Metaxy (μεταξύ) — “between” — is the Platonic term for the middle region that is neither one pole nor the other. Diotima in the Symposium names Eros as a daimon who is metaxy theou kai thnetou — between god and mortal — and the Phaedrus extends the structure: the winged soul, the chariot’s upward flight, the lover’s beholding of beauty that is neither the Form itself nor mere sensible object, all inhabit the between.

Hillman’s reading is definitive for the Seba tradition: “these attempts to describe Eros by the conventionally erotic fail to recognize the metaxy, the mediate nature of erotic experience. The compulsive urge of the behavior pattern is self-inhibited by the other end of the same eros spectrum. Eros, as intermediary, creates his own psychic space, his own world between” (Hillman 1972). The erotic is not reducible to compulsion nor to sublimation; it generates the middle region in which psyche itself is at home.

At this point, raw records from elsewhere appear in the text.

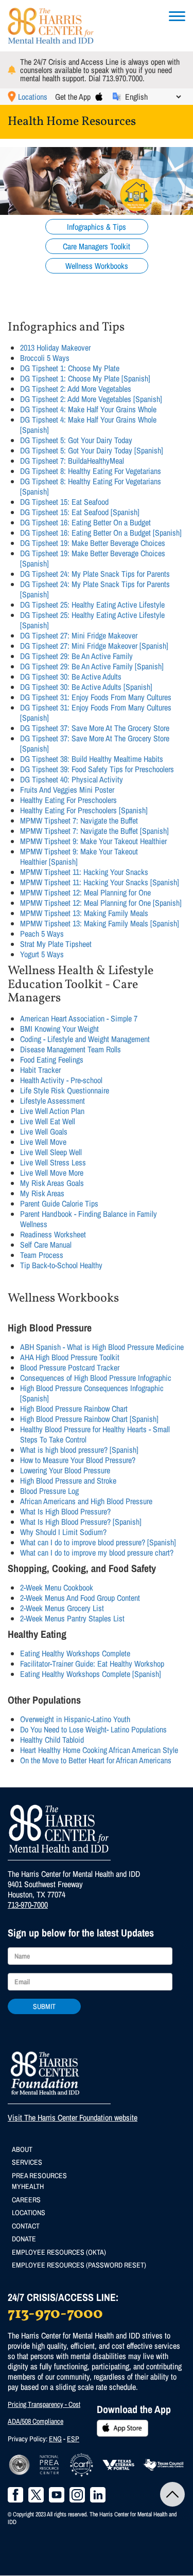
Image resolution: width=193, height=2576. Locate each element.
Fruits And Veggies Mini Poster (67, 789)
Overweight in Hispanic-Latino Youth (75, 1719)
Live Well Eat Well (47, 1121)
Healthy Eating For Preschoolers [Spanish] (84, 810)
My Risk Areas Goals (52, 1183)
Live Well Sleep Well (51, 1152)
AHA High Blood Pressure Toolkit (69, 1357)
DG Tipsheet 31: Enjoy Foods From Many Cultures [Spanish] (95, 712)
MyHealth (28, 2186)
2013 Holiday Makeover (55, 347)
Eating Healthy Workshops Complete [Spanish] (90, 1673)
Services (27, 2162)
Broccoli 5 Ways (44, 357)
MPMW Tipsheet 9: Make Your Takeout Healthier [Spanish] (79, 856)
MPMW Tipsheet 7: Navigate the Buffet (79, 820)
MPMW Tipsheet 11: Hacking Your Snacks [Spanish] (99, 882)
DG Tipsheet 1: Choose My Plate (69, 368)
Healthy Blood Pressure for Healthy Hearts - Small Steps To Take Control (95, 1434)
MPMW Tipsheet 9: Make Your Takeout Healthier (93, 841)
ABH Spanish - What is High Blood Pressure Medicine (102, 1347)
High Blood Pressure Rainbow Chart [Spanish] (89, 1418)
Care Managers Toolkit (96, 246)
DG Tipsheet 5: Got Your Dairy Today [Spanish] (91, 450)
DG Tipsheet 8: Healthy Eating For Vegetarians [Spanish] (90, 486)
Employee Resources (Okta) (59, 2252)
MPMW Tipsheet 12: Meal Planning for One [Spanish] (101, 902)
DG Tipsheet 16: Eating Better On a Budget (85, 522)
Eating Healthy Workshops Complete (75, 1653)
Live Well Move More (51, 1172)
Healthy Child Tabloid (52, 1739)
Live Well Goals (43, 1131)
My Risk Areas (42, 1193)
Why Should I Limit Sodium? (63, 1532)
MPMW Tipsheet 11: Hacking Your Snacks (84, 872)
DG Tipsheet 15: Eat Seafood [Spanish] (79, 512)
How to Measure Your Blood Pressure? (77, 1460)
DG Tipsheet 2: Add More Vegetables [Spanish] (91, 399)
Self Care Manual (46, 1244)
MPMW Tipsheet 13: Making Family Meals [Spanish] (99, 923)
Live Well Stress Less (53, 1162)
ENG (55, 2438)
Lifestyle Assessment (52, 1100)
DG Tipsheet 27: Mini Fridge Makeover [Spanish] (94, 645)
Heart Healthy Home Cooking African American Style (99, 1750)
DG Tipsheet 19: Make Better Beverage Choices (92, 543)
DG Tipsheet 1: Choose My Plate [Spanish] (85, 378)
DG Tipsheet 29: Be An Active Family (76, 656)
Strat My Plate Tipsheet (56, 943)
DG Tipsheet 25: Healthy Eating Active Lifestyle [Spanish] (92, 620)
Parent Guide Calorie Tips (59, 1203)
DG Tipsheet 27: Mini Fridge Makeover (78, 635)
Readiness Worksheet (53, 1234)
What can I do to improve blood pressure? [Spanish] (98, 1542)
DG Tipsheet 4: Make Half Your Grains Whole (88, 409)
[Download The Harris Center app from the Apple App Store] (99, 96)
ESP (73, 2438)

henry-corbin‘s mundus-imaginalis is the full theological elaboration of the metaxy: the ʿālam al-mithāl in Ibn ʿArabi is the world of imagination that stands between the sensible and the intelligible, and whose reality is precisely the reality of the between. Russell preserves the lineage: Corbin called Hillman’s Re-Visioning Psychology “the psychology of the resurgence of the Gods,” and Hillman in turn revered Corbin’s “great cosmology of the imagination, which refuses any chasm between psyche and world” (Russell 2023).

For the depth tradition, the metaxy is the classical ancestor of the imaginal, of the transcendent function, of every account of psyche as the middle region that mediates between matter and spirit.